Impossible de faire une vie de famille, difficile d’inviter des potes à la maison. Les sorties que l’on prise tant sont également très chères, la moindre bière pouvant facilement coûter 5 euros. Avec de tels tarifs, il est bien sûr pratiquement impossible d’épargner. Ceux qui ont fait le choix de l’espace en revanche, d’avoir un logement plus confortable, doivent s’exiler en banlieue, et passer une heure ou deux dans les transports. Sans doute sont-ils mieux logés, sans doute arrivent-ils à économiser un peu d’argent, mais à quel prix! Au prix de leur vie familiale, au prix du temps qu’ils ne passent pas avec les amis, mais avec le métro et le RER. Pauvres d’argent ou « pauvres de temps », leur situation sociale n’est pas très enviable. Mais ces nouveaux pauvres s’ignorent, car c’est une pauvreté dans l’apparence « volontaire »: ils auraient choisi cette vie. Le fait de choisir entre la peste et le choléra ne rend pas forcément la situation supportable. Le logement est toujours petit, le temps passé dans les transports est toujours important, ce qui joue toujours sur la psychologie, sur l’état d’esprit de la personne.
Si on me demande quelle serait la solution à quelque chose de si complexe, je répondrais que c’est bien plus facile que ce que l’on croit. Commençons par délocaliser l’administration nationale ailleurs qu’à Paris. Donnons aux marseillais le ministère de la Santé, aux nantais le ministère de la défense, et ainsi de suite. L’état peut montrer l’exemple aux entreprises privées! Ensuite, créer un deuxième pôle d’activités comme la Défense, mais de l’autre coté de la capitale, à Pantin, Montreuil ou Fontenay-sous-Bois. Histoire d’équilibrer, de réajuster l’offre d’emploi dans la région parisienne. Ceci aura de plus pour avantage de désengorger les transports publics. Oui, c’est une utopie.
votre article m’a touchée. Je suis parisienne depuis 6 ans et avant cela je vivais dans une banlieue défavorisée du Val-de-Marne.
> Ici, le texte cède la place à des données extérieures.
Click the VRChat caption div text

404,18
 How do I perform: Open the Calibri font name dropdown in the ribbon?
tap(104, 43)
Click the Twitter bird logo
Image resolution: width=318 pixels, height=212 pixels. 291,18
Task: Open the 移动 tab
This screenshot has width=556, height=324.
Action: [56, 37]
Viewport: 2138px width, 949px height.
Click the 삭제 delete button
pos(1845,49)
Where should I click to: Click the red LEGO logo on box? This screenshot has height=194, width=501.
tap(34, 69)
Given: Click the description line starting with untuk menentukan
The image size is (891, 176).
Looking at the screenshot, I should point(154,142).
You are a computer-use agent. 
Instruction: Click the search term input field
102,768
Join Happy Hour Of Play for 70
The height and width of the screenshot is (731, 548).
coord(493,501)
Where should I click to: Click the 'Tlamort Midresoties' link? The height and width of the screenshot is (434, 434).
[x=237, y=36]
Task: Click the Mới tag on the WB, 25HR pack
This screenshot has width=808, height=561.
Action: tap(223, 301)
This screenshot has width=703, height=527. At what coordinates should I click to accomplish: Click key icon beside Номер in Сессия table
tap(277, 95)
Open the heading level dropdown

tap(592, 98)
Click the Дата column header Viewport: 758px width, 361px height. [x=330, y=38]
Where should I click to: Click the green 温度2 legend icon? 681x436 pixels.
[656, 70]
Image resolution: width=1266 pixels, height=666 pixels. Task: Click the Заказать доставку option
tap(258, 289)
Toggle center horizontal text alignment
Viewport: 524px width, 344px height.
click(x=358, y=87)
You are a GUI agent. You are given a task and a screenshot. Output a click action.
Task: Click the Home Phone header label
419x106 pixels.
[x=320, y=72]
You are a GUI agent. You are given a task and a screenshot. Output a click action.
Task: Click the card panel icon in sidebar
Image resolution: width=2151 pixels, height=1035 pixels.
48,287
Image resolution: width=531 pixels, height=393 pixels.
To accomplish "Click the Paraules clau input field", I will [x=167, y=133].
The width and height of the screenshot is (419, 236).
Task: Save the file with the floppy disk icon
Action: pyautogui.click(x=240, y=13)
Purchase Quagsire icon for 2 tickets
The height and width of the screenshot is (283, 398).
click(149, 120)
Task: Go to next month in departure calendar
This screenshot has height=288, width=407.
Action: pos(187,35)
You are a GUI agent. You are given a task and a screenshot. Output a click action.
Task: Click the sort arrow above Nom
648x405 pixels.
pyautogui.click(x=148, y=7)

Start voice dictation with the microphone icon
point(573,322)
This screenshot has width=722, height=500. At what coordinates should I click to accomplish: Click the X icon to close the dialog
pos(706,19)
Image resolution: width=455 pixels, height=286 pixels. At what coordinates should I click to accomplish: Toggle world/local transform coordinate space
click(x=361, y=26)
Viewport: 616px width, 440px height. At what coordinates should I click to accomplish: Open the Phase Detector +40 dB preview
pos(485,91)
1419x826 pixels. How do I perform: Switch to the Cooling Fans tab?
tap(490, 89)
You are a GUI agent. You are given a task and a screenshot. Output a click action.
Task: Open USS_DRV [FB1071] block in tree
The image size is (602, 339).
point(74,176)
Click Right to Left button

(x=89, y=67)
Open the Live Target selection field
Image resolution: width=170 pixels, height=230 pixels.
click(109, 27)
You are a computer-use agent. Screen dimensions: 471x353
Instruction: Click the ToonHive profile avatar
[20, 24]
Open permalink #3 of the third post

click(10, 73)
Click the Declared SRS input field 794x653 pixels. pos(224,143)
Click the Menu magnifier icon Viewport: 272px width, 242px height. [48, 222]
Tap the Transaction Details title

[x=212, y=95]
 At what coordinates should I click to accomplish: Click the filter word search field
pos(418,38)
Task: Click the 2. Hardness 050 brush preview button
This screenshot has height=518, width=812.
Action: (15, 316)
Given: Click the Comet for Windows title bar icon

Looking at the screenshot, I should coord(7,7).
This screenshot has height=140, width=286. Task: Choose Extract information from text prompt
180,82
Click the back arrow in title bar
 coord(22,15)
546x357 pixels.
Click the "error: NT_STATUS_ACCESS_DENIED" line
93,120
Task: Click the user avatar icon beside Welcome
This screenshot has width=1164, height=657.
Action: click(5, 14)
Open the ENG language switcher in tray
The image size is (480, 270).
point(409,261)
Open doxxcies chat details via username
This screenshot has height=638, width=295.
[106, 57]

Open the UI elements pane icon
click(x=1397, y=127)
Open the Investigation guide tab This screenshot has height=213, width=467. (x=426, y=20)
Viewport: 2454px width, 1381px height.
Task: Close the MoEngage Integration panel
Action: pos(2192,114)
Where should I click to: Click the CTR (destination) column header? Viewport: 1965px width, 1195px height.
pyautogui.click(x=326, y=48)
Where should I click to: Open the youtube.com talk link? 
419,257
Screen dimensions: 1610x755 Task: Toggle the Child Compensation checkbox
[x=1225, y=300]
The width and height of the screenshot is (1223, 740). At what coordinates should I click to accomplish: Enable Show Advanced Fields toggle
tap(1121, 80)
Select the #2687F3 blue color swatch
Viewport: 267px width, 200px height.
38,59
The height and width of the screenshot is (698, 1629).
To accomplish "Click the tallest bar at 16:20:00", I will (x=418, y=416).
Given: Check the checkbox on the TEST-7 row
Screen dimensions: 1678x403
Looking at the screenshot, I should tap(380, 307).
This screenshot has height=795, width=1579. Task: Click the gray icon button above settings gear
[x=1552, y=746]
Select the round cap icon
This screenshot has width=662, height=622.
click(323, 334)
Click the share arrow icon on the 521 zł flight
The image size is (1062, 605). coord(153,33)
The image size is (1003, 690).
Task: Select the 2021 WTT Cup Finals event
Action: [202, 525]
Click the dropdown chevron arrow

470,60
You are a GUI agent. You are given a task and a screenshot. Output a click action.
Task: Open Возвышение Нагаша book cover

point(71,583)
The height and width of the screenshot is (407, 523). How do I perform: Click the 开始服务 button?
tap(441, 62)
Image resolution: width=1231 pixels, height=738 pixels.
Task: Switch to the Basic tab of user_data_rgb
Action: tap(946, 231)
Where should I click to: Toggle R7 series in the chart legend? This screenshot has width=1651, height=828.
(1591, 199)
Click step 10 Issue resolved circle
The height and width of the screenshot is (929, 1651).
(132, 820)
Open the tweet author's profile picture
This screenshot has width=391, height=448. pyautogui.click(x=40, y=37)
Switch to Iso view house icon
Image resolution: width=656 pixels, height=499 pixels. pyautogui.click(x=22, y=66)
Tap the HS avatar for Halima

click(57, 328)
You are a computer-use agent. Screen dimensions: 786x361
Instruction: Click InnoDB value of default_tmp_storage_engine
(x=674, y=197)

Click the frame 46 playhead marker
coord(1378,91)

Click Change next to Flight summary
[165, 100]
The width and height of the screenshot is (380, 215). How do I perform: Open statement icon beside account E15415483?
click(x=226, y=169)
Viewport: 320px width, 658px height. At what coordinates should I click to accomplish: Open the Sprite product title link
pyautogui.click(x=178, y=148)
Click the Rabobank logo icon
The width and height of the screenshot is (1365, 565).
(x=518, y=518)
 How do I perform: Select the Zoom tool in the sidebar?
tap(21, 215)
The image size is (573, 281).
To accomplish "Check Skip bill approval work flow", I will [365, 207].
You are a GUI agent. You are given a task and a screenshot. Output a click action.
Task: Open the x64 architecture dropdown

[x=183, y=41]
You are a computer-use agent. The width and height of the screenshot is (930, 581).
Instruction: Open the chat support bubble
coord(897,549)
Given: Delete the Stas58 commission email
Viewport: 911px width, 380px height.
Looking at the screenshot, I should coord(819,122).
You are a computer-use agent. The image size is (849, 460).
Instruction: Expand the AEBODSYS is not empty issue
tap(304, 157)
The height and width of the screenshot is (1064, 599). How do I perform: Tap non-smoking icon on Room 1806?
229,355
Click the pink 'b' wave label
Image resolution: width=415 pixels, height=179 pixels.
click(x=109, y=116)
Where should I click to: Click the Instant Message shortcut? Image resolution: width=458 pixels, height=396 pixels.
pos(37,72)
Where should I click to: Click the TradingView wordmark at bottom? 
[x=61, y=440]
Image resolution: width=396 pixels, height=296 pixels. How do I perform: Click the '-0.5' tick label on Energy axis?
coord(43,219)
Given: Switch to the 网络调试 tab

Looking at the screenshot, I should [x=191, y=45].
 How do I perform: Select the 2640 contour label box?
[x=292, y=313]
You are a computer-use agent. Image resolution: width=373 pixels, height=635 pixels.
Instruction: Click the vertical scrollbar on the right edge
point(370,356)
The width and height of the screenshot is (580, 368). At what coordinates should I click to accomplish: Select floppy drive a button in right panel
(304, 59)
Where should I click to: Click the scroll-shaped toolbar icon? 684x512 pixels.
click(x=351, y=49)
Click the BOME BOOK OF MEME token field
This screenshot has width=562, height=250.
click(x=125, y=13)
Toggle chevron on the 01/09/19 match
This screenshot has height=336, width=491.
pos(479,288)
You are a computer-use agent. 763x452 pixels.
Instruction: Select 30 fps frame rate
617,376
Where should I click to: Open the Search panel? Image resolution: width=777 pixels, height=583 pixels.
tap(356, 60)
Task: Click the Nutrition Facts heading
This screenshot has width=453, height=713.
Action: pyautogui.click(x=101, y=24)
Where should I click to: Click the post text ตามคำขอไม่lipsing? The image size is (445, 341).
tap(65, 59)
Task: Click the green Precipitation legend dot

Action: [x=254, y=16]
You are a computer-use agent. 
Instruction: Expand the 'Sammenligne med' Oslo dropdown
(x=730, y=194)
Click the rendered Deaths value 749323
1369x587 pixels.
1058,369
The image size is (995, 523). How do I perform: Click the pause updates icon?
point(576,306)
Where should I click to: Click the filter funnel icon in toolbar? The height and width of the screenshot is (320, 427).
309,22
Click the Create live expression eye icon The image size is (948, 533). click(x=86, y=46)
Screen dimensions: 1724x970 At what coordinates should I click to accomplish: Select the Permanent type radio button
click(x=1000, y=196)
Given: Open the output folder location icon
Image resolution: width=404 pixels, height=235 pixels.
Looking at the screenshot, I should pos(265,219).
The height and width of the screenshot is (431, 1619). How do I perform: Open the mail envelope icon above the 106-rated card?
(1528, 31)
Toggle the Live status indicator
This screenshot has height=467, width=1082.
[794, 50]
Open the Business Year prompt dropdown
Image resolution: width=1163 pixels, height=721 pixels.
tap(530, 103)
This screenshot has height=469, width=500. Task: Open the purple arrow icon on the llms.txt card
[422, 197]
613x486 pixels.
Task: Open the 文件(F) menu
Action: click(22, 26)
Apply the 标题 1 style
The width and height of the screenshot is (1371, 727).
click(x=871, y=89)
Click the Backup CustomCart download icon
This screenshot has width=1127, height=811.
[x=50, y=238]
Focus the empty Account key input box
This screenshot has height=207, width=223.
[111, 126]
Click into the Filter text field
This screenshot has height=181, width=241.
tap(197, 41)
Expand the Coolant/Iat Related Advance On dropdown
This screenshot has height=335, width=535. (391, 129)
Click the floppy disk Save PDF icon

Chaque jour nous sommes confrontés au spectacle de la misère la plus criante,totalement impuissants. Il m’arrive de donner une pièce, de faire un don ou de participer à une collecte pour la banque alimentaire mais c’est une goutte d’eau dans l’océan.
Je me dis que je paie des impôts qui en principe devraient être redistribués.
C’est sans doute un problème politique d’envergure qui dépasse le simple citoyen, quoique c’est justement au simple citoyen de faire pression sur les politiques.
J’aime beaucoup votre Blog car je m’y retrouve. Vous êtes un amoureux de paris comme moi.
Bonne continuation.
Lili
Pourquoi vous parlez des personnes de droite comme ca ils sont pareils que nous . c’est facile de se dire ca . moi je suis de gauche et je trouve que vous abusez je veux juste dire un truc :
COMMUNISTES !
nous sommes tous témoins … mais que pouvons nous faire a part donner une petite pièce de temps en temps … nous sommes tous pris par le temps, et tous pris à la gorge avec tous les prix qui montent. ou vont nos impots ? eternelle question. aussi, je ne pense pas que la gauche vaille mieux que la droite meme si je suis de gauche. pour finir, c dur de voir ces pauvres gens l’hiver quand nous meme bien habillés avons très froid … se retrouver à leur place fait evidemment peur a tout le monde. si j’étais très riche (j’aurai tant aimé :-)) je foncerai pour donner une chance de se relever à un d’entre eux. certains ont juste besoin d’un coup de main !!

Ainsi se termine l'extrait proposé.